Genome Biology (Apr 2023)

Transformation of alignment files improves performance of variant callers for long-read RNA sequencing data

  • Vladimir B. C. de Souza,
  • Ben T. Jordan,
  • Elizabeth Tseng,
  • Elizabeth A. Nelson,
  • Karen K. Hirschi,
  • Gloria Sheynkman,
  • Mark D. Robinson

DOI
https://doi.org/10.1186/s13059-023-02923-y
Journal volume & issue
Vol. 24, no. 1
pp. 1 – 14

Abstract

Read online

Abstract Long-read RNA sequencing (lrRNA-seq) produces detailed information about full-length transcripts, including novel and sample-specific isoforms. Furthermore, there is an opportunity to call variants directly from lrRNA-seq data.
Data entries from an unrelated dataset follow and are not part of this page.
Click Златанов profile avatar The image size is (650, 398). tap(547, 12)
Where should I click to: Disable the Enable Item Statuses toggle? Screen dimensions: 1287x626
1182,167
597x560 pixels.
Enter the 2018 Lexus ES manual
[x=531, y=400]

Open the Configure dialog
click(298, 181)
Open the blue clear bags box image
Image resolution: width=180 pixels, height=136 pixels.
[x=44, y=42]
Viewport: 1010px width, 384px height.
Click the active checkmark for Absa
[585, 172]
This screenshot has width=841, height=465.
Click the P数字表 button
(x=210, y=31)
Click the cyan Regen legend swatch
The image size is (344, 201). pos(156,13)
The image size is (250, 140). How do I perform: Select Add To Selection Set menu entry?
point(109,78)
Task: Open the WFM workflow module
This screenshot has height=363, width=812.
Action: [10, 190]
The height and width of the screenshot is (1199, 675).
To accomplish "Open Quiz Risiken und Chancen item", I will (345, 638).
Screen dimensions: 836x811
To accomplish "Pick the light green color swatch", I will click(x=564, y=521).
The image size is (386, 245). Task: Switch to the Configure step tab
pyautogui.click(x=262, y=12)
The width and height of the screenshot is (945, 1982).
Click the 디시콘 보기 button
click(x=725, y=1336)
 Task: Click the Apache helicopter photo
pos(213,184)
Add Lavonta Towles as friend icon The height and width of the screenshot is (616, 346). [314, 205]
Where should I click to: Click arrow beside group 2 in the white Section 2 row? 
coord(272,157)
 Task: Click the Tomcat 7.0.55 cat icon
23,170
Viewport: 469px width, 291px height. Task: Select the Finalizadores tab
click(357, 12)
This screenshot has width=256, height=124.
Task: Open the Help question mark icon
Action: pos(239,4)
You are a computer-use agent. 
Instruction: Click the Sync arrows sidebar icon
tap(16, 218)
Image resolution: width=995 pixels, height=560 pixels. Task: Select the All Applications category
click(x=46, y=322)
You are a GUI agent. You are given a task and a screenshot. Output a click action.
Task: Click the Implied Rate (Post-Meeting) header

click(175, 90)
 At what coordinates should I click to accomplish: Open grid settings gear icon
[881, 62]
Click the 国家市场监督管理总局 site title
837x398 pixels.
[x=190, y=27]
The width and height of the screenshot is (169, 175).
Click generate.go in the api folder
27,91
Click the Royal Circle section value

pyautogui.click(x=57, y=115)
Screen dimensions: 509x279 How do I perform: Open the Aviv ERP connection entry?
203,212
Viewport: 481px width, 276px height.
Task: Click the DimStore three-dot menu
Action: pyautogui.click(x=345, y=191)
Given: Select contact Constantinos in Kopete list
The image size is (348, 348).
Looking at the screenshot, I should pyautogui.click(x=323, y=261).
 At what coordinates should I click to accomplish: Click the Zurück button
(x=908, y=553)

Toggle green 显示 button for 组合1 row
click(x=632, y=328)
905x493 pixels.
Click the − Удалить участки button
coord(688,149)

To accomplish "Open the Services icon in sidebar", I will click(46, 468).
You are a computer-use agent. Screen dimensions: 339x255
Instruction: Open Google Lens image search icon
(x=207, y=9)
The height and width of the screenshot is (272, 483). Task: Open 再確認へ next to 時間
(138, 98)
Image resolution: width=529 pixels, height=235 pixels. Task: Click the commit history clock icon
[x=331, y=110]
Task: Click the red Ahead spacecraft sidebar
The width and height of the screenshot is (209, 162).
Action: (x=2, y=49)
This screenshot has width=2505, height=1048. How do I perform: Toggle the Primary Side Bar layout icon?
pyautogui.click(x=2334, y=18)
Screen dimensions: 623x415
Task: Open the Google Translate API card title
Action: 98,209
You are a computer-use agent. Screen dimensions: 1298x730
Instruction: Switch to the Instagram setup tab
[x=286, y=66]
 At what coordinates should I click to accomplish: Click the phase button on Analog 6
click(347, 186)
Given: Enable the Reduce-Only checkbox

However, most state-of-the-art variant callers have been developed for genomic DNA. Here, there are two objectives: first, we perform a mini-benchmark on GATK, DeepVariant, Clair3, and NanoCaller primarily on PacBio Iso-Seq, data, but also on Nanopore and Illumina RNA-seq data; second, we propose a pipeline to process spliced-alignment files, making them suitable for variant calling with DNA-based callers. With such manipulations, high calling performance can be achieved using DeepVariant on Iso-seq data.